M.Sc Thesis

M.Sc StudentShimron Yuval
SubjectSmaller Footprint for Java Collections
DepartmentDepartment of Computer Science
Supervisor ASSOCIATE PROF. Joseph Gil
Full Thesis textFull thesis text - English Version


In dealing with the container bloat problem, we identify five memory compaction
techniques, which can be used to reduce the footprint of the small objects that make these containers. Using these techniques, we describe two alternative methods for more efficient encoding of the JRE’s ubiquitous HashMap data structure, and present a mathematical model in which the footprint of this can be analyzed.

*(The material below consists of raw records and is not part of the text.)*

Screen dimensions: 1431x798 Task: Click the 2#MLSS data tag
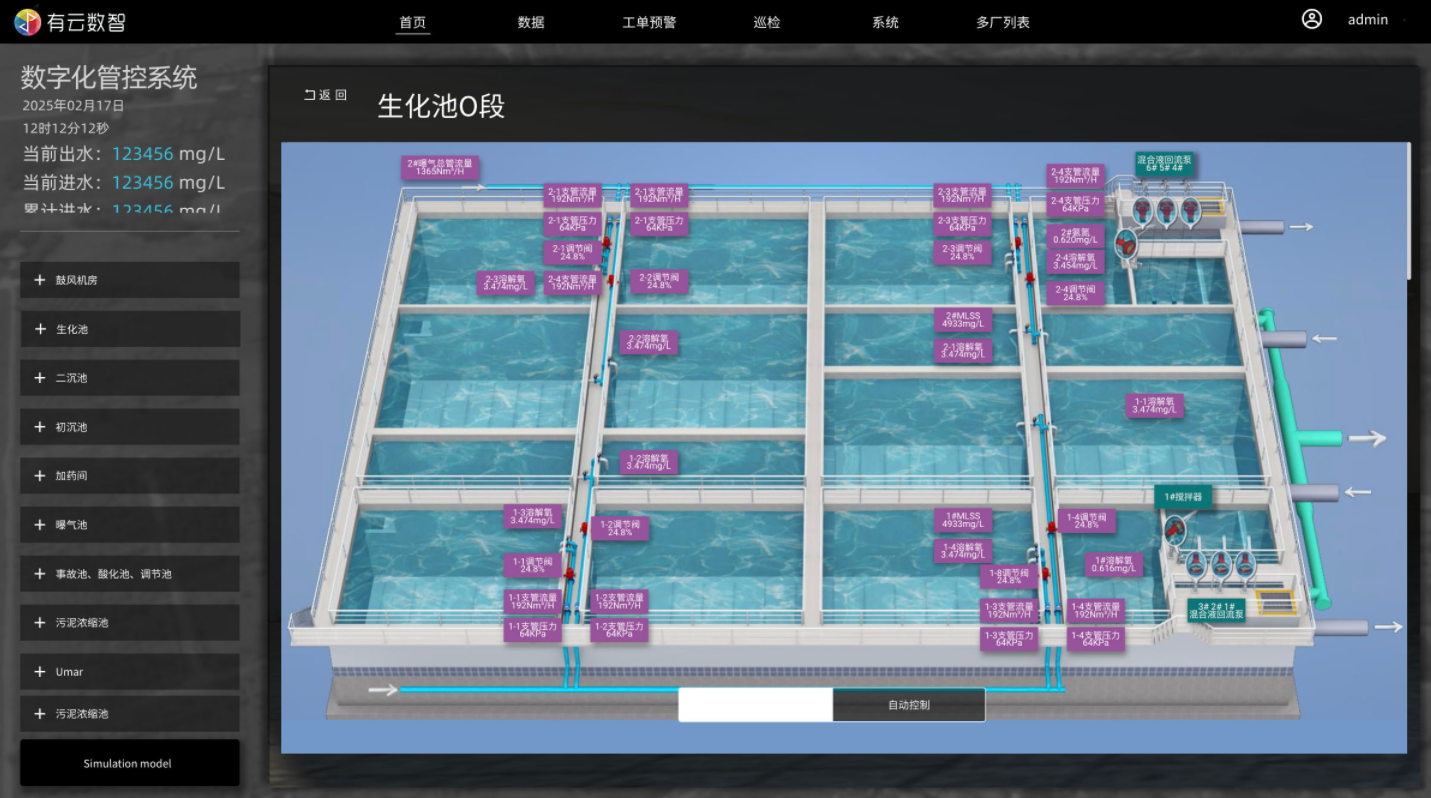click(963, 320)
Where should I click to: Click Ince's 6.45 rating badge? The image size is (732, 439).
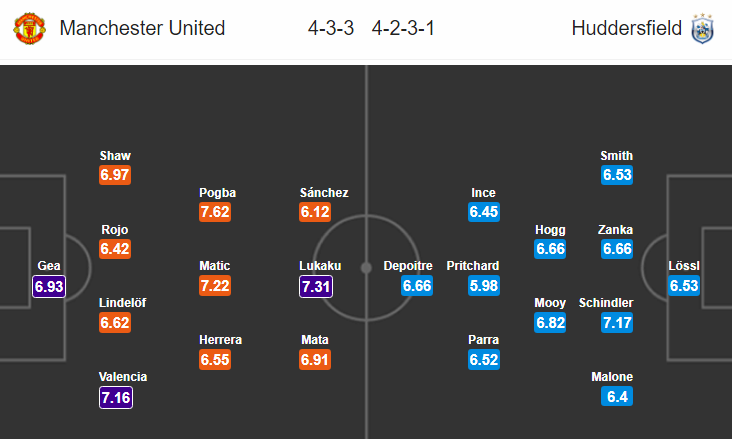pos(484,212)
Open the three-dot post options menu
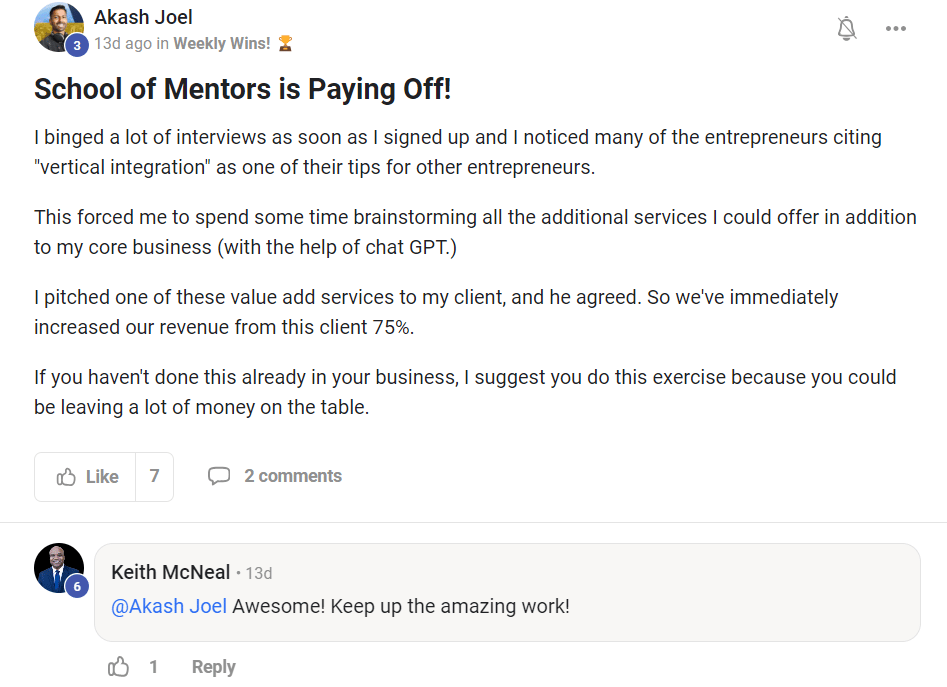 [896, 29]
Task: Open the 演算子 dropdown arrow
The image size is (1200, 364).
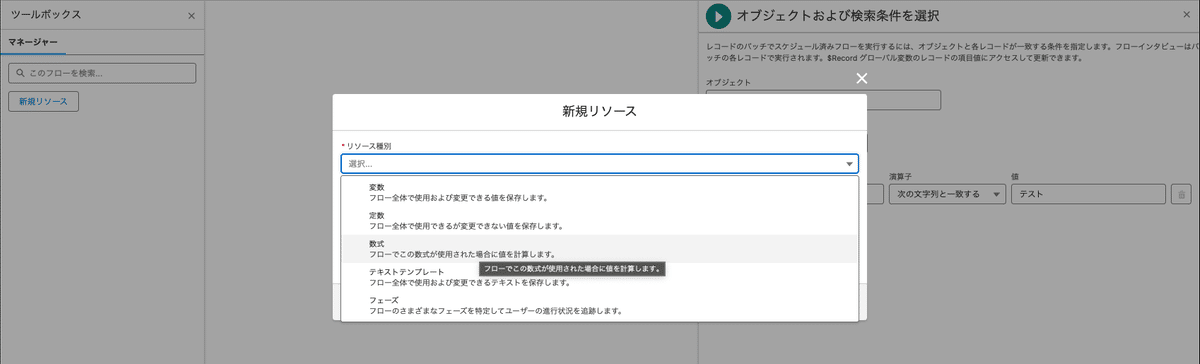Action: click(x=997, y=195)
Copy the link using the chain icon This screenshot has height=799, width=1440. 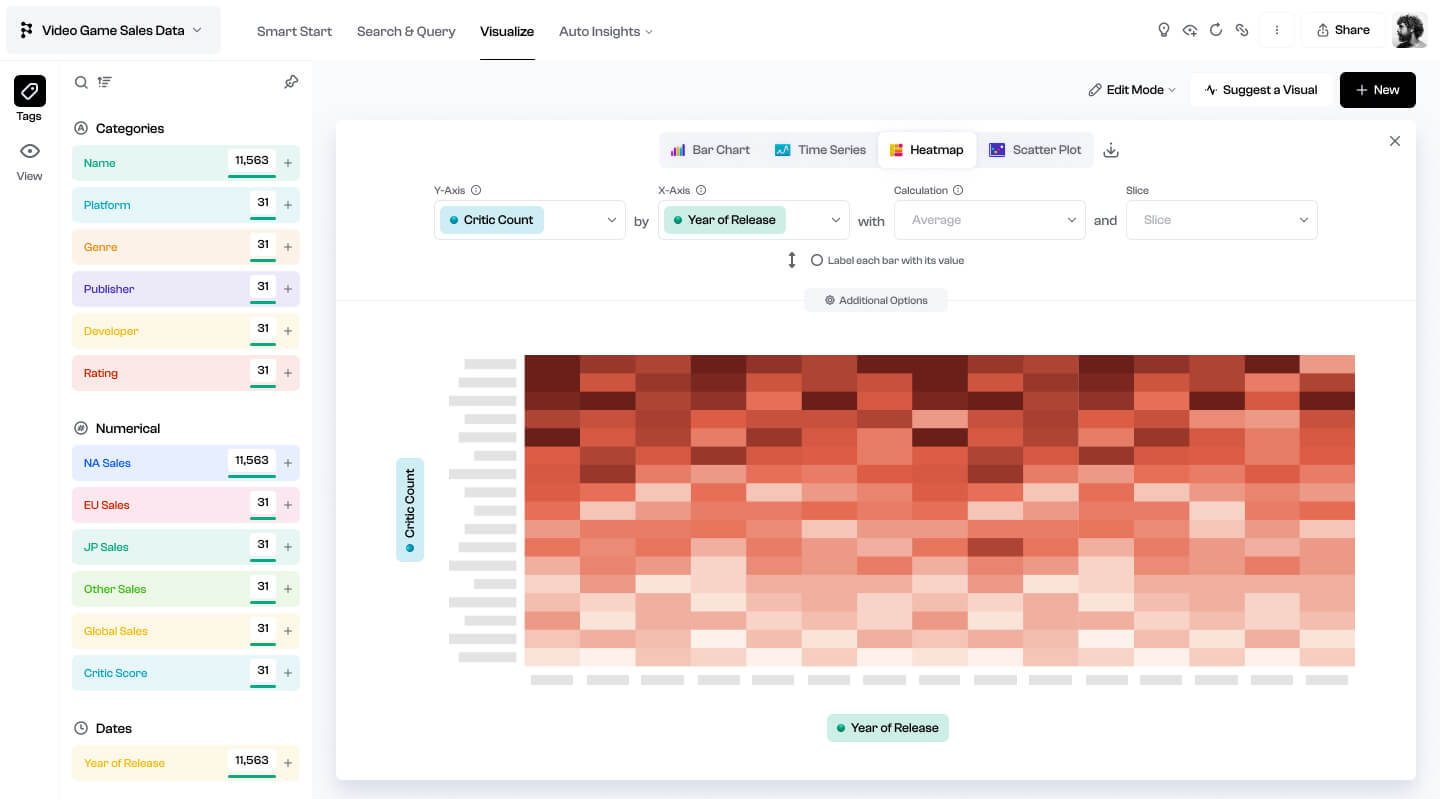[1242, 30]
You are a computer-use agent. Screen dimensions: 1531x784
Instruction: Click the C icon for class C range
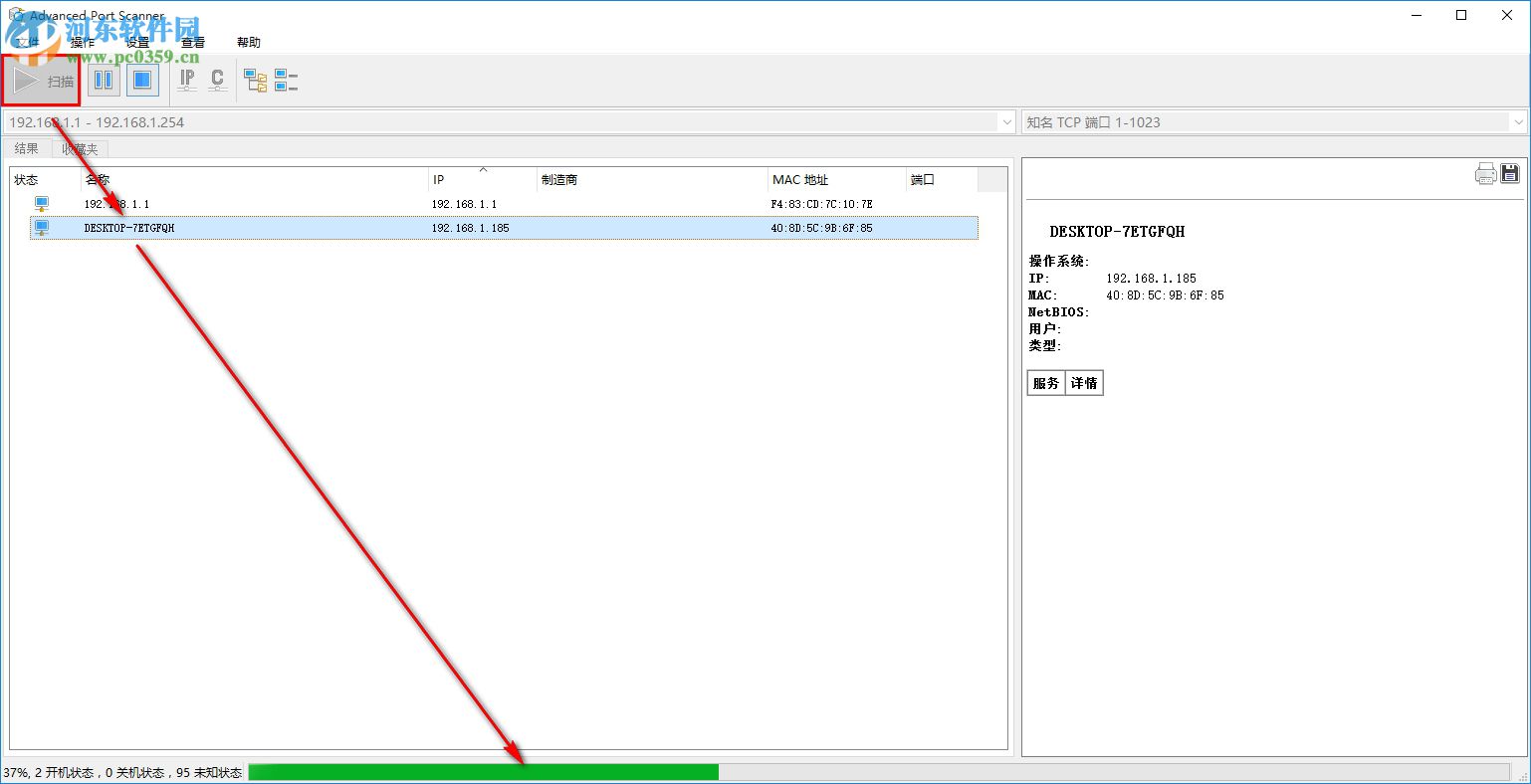(217, 80)
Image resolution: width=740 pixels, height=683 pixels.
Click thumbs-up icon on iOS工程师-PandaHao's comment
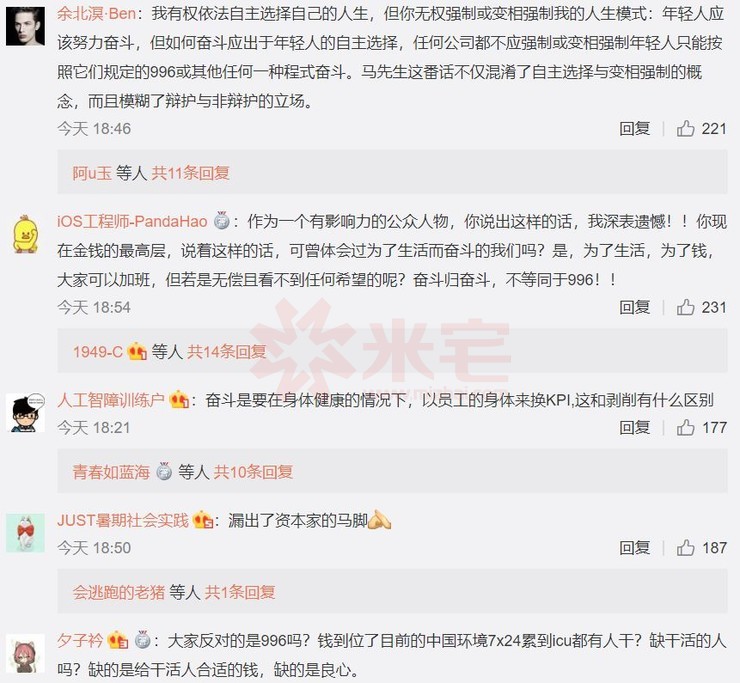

First of this is our fused hashing encoding method, which reduces memory overhead by 20%-45% on a 32-bit environment and 45%-65% on a 64-bit environment. This encoding guarantees these figures as lower bound regardless of the distribution of keys in hash buckets. Second, our more opportunistic squashed hashing, achieves expected savings of 25%-70% on a 32-bit environment and 30%-75% on a 64-bit environments, but these savings can degrade and are not guaranteed against bad (and unlikely) distribution of keys to buckets. Timing results indicate that no significant improvement or degradation in runtime is noticeable for several common JVM benchmarks: SPECjvm2008, SPECjbb2005 and DaCapo. Naturally, some specific map operations are slowed down in compare to the simple base implementation due to a more complex and less straightforward implementation. We note that with the use of our compaction techniques, there is merit in an implementation of HashSet which is distinct from that of HashMap.

For TreeMap we show two encodings which reduces the overhead of tree nodes by 43% , 46% on a 32-bit environment and 55% , 73% on a 64-bit environment. These compactions give also a reason to separating the implementation of TreeSet from that of TreeMap. A separate implementation is expected to increase the footprint reduction to 59% , 54% on a 32-bit environment and 61% , 77% on a 64-bit environment.